> [What you need to do]:
[a] In the passage about Sawant's third-party stance, why did members of Socialist Alternative not caucus for Sanders?
[b] From the passage about Sawant's third-party stance, extract the text between "But if enough" and "herself a part of?", inclusive.
[c] List every person the passage about Sawant's third-party stance mentions by name.

══ Extract provided ══

But if enough Sanders supporters line up behind Stein, they will hurt Clinton and help Trump. And won't Trump—a bigot who has promised to nominate far-right judges to the Supreme Court—be far more detrimental than Clinton to leftist movements, movements like the one Sawant considers herself a part of?

"What is holding movements back," Sawant replied when I asked that, "is a decades-long failed strategy of labor and the left making excuses for the corporate politics of the Democratic Party."

"What we need to worry about is not only Donald Trump," she added, "but that if we do not break from the Democratic establishment stranglehold and urgently build an independent left, it will allow the right to develop an ongoing base. The reason the Tea Party rose to prominence in 2010, and helped create a platform for the right, was because there was no force on the left that could tap into the legitimate anger against the corporate bailouts by the Obama administration."

While this hardline third-party-or-nothing stance may frustrate pragmatic Sanders-turned-Clinton supporters (like me), it is not surprising.

Sawant is not a Democrat. She has been unequivocal about her mistrust of the party. Members of Socialist Alternative did not caucus for Sanders because it would have required them to sign a form stating they were Democrats. Sawant doesn't worry that spoiling Clinton's chances could hurt the left because she does not believe Clinton—or the Democratic Party as a whole—is really "the left."

To support Clinton now would be completely off brand, out of step with both what she says and what she believes. It would also likely anger her supporters. So, don't expect it any time soon. For the rest of the election cycle, consider her "Stein or bust."

═══
══ Data segment ══

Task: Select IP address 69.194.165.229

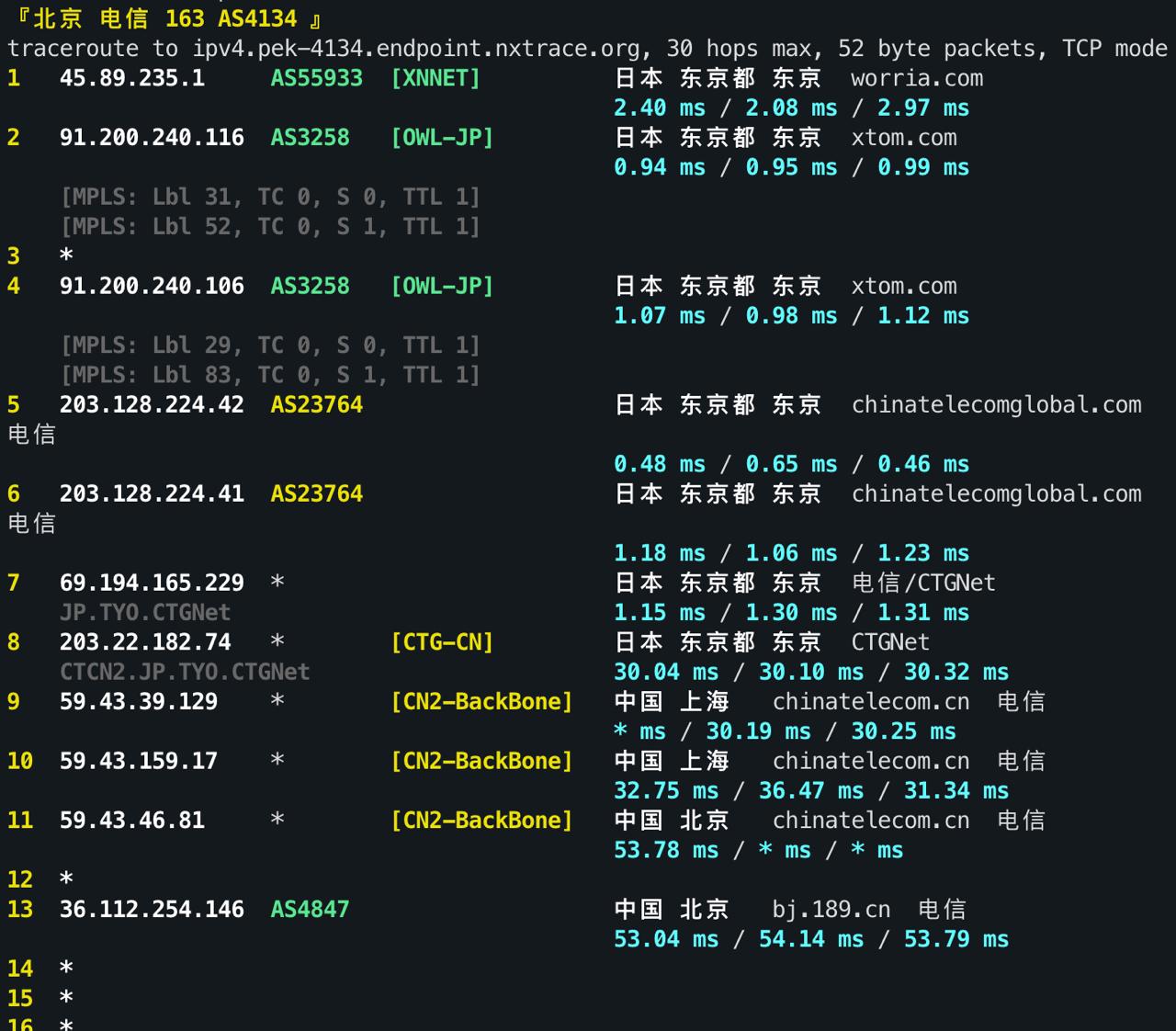Action: pyautogui.click(x=152, y=583)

═══

> [Task solutions]:
[a] Caucusing would have required them to sign a form stating they were Democrats.

[b]
But if enough Sanders supporters line up behind Stein, they will hurt Clinton and help Trump. And won't Trump—a bigot who has promised to nominate far-right judges to the Supreme Court—be far more detrimental than Clinton to leftist movements, movements like the one Sawant considers herself a part of?

[c] Sanders, Stein, Clinton, Donald Trump, Sawant, Obama